▸ What you have to do: Set down without change every line from the line that contains "Instruction: Open the" through the end of the listing, and only those lines. No pictures.

▸ Records supplied:
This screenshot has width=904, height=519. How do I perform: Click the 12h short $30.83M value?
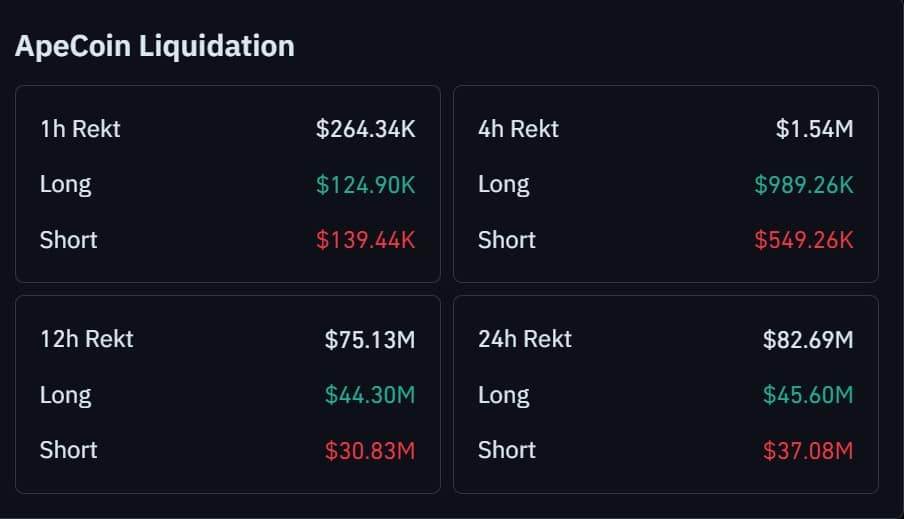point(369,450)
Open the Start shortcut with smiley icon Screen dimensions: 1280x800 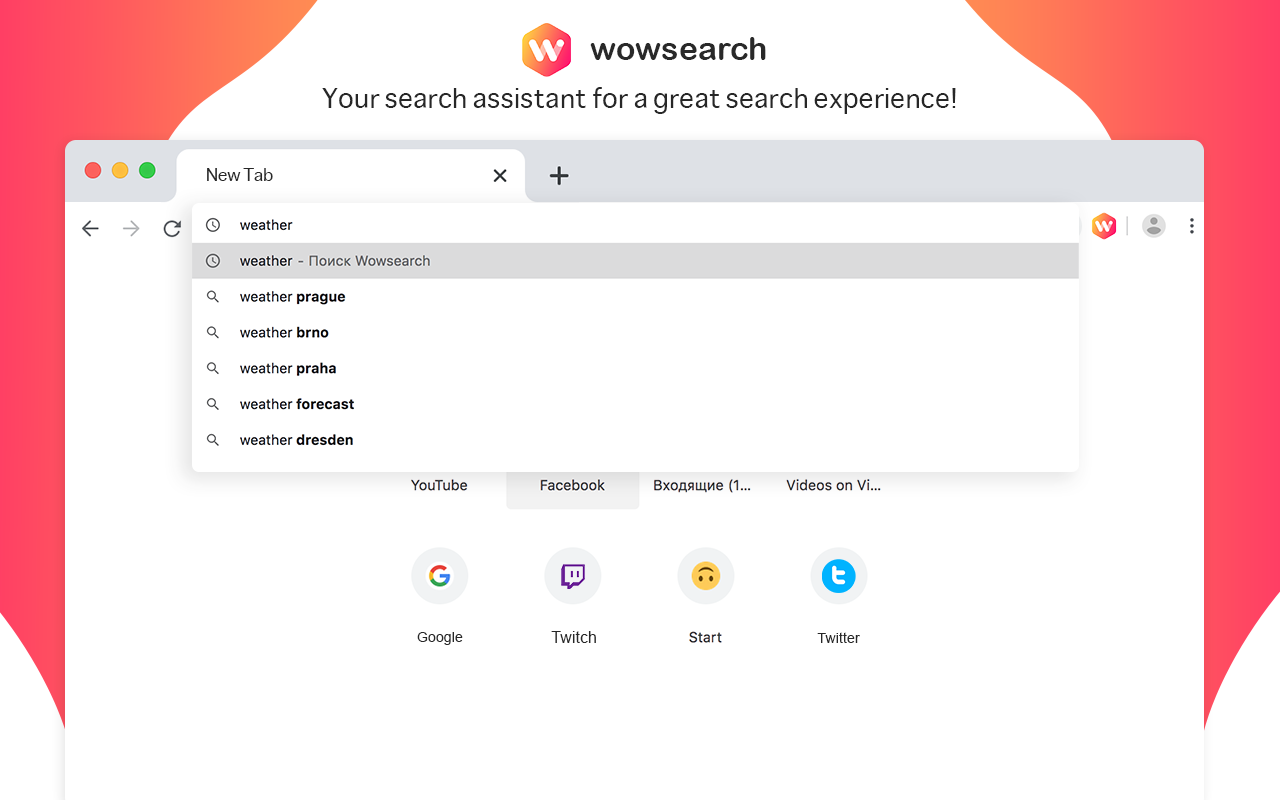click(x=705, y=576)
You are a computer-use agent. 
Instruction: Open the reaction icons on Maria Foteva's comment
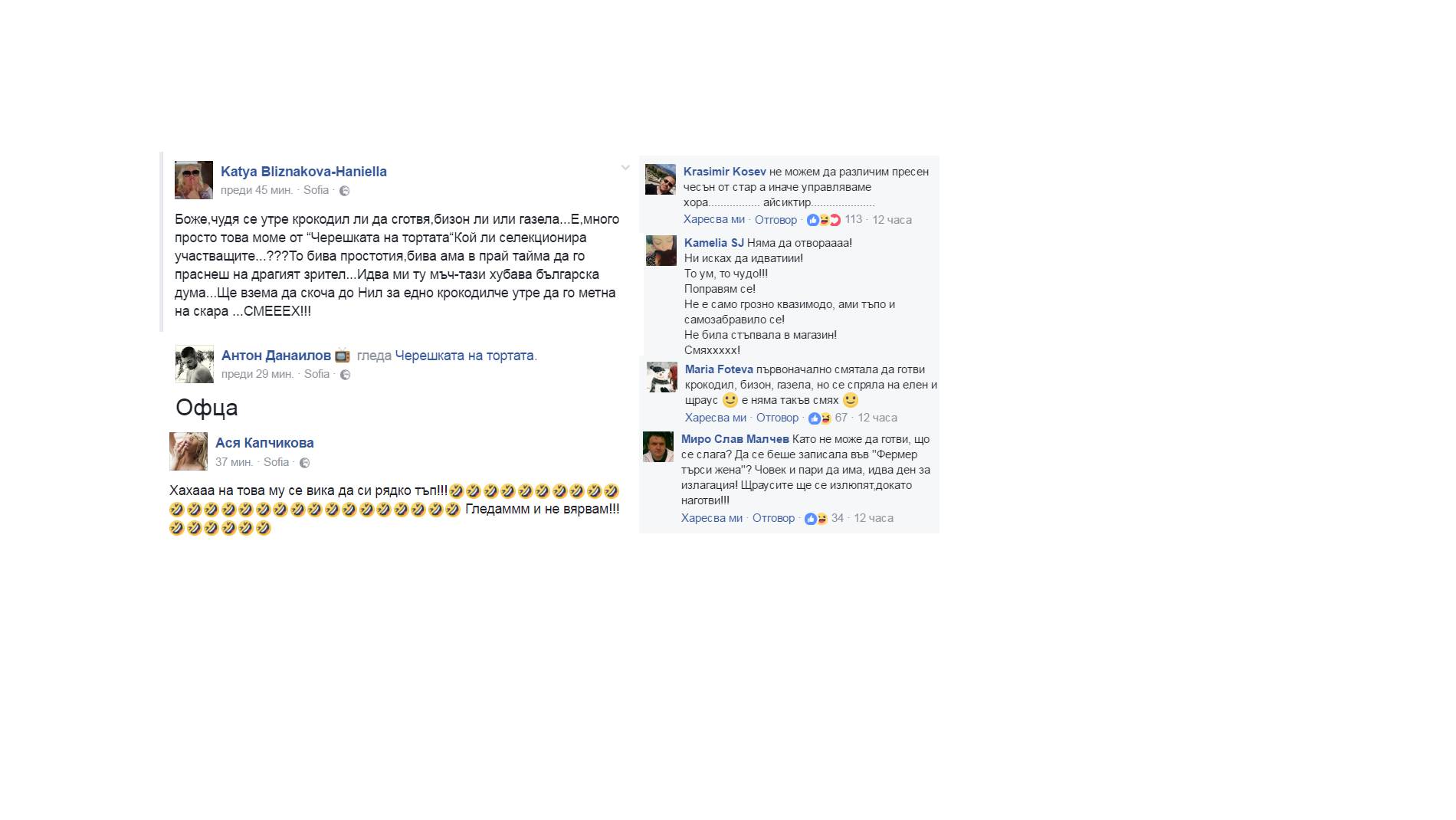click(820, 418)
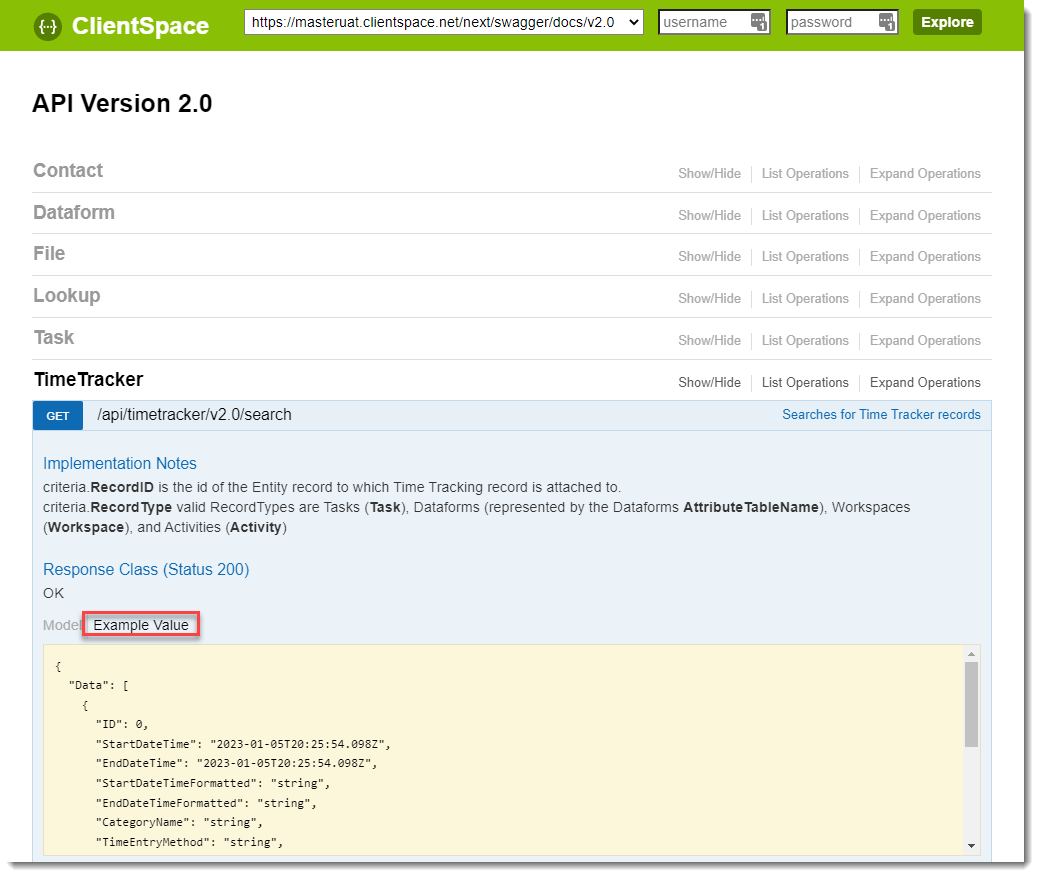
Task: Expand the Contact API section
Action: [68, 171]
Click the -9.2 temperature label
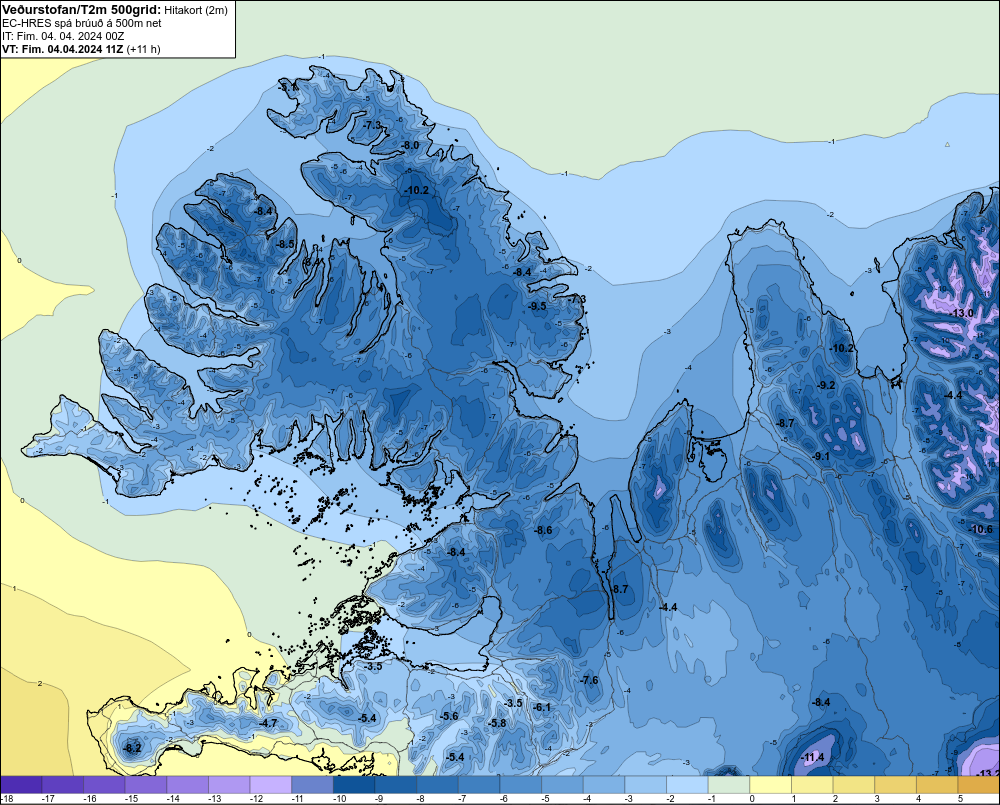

▸ Task output:
Instruction: Open the reaction icons on Maria Foteva's comment
click(820, 418)
Task: Expand the Contact API section
Action: [68, 171]
Click the -9.2 temperature label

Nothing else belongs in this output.